You want to get their attention from the get-go, which means going in with an icebreaker. Read the room and what will be more likely to go down well. A funny anecdote? A thought-provoking question, something personal yet revealing about yourself. You can tailor your icebreaker to the occasion and get it to suit the theme of your presentation.
Remove Any Unwanted Information
You don’t need to tell everyone everything right now. You want to avoid people turning off and keep them interested. Remove anything that takes you off course or isn’t vital at this point, or can cause people to lose interest. Keep information clear and concise and avoid confusing terms or vague statements. Stick to definates, especially those that you can back up.
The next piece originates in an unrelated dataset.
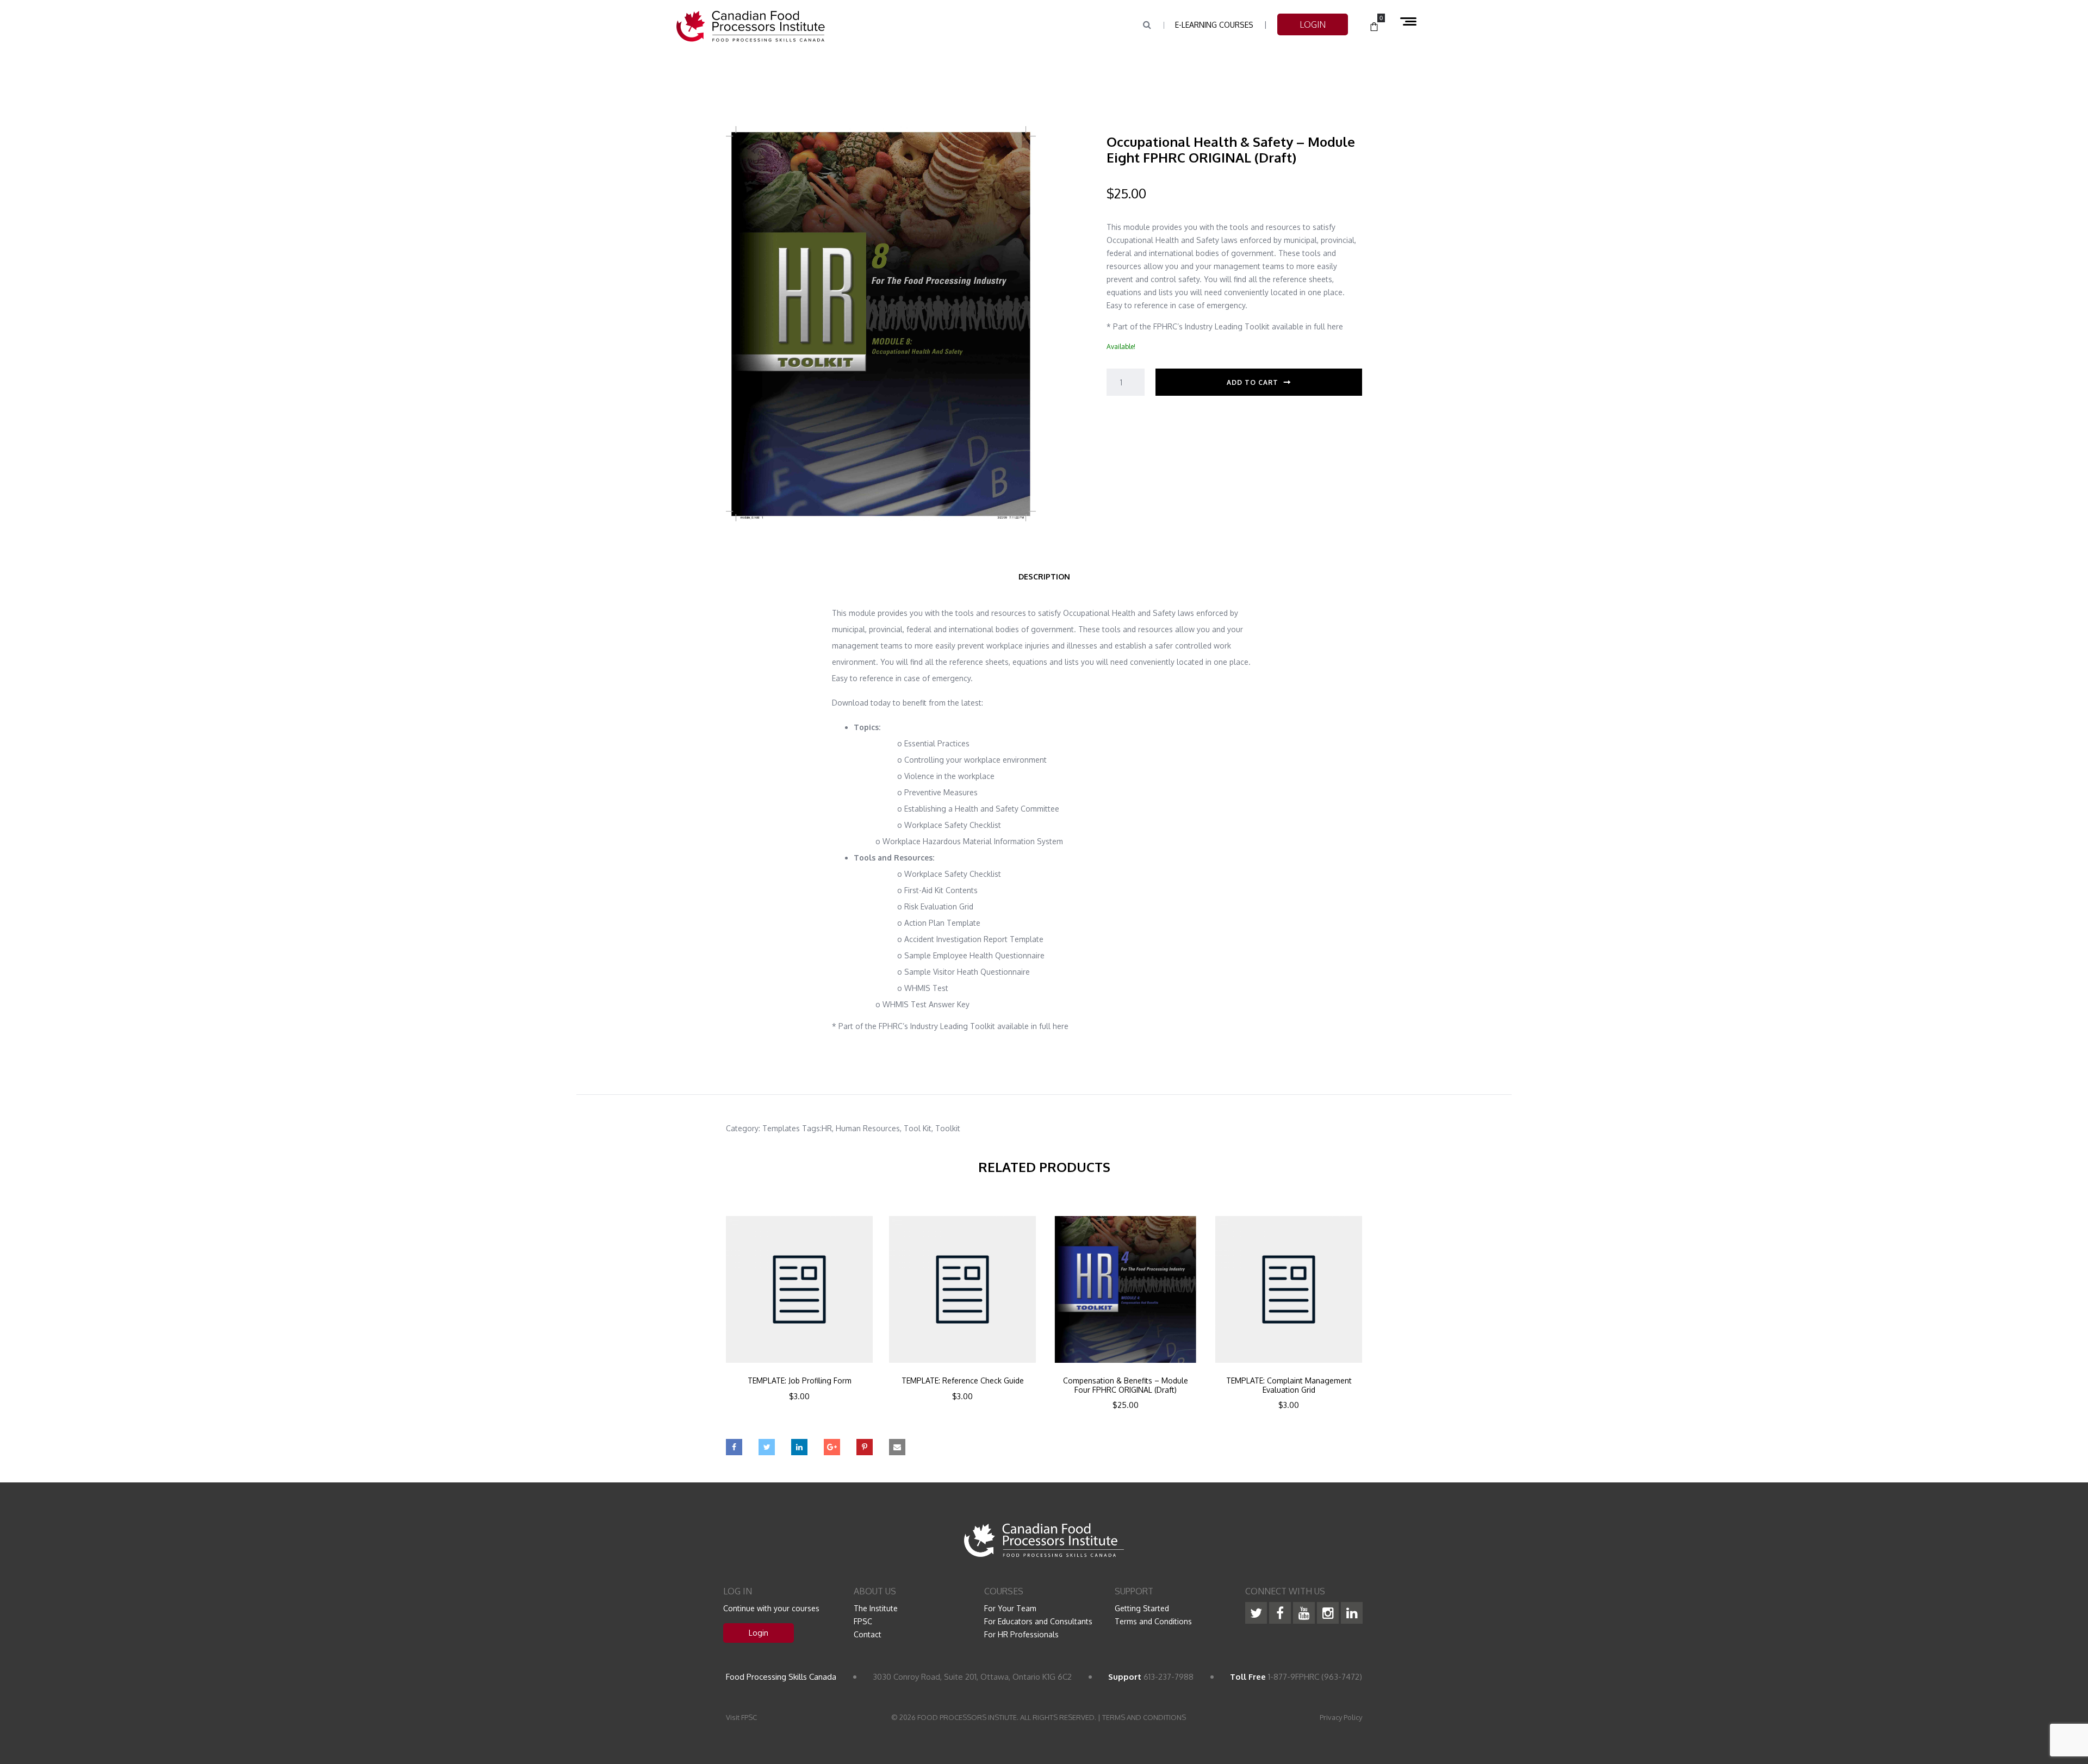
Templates (781, 1128)
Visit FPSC (741, 1717)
There’s an episode in Grey’s Anatomy (s6 ep15) where Dr. Miranda Bailey engages her audience by asking them questions and throwing sweets at them with the correct answers. Her fellow doctors stay engaged and follow her story with intrigue from beginning to end. In the same episode, Dr. Richard Webber engages the room by recounting personal tales of his internship. Both of these examples are excellent visuals of how to hold an audience, especially by asking questions. Whale, you don’t want to give anyone a concussion from flying sweets; you want to keep them engaged, and encouraging audience participation through questions is one way to do this. But remember, you need answers for any curveballs you are thrown, so be prepared.
Your slides should be full of text, sure they need to present the information, but they also need to represent what you are doing and be clear and engaging enough without being cluttered. Your slide deck needs to be clear, concise, and easy to use for maximum impact. You can use presentation design services to create a visually engaging presentation to support your talk.
You need to be personable for people to want to listen to you and follow you from beginning to end. This means you need to use humour or funny anecdotes to get people on the side. Let your personality shine through in what you do and what you say to help you be more engaging. Throw away the card prompts; you have rehearsed this enough, and don’t be afraid to go slightly off script to make it a more real and down-to-earth chat.
Never underestimate the power of eye contact during a presentation. Making eye contact with your audience allows you to make a more personal connection. Try not to stare at people or just focus on one person or section of the crowd. Move around, connect with different people in different parts in a seemingly sporadic manner, and make it feel like you are talking to them and them alone before moving on to someone else.
Your body language is a direct reflection of how you are feeling. Arms crossed and hunched shoulders will indicate you aren’t feeling positive and will create barriers between you, your words, and your audience.
Control your gestures, make open and encompassing movements, and avoid closing yourself off. Keep your head held high and project that confidence as you stand up front, even if you don’t feel it.
Making your presentations stand out and more engaging means oy need to pay attention to how you present it, not just what is in the presentation itself. You are responsible for selling the small details, and you should think of yourself as part of the presentation. Think back to any you have been to and what stood out for you for the right and wrong reasons, and make sure to include or avoid as appropriate.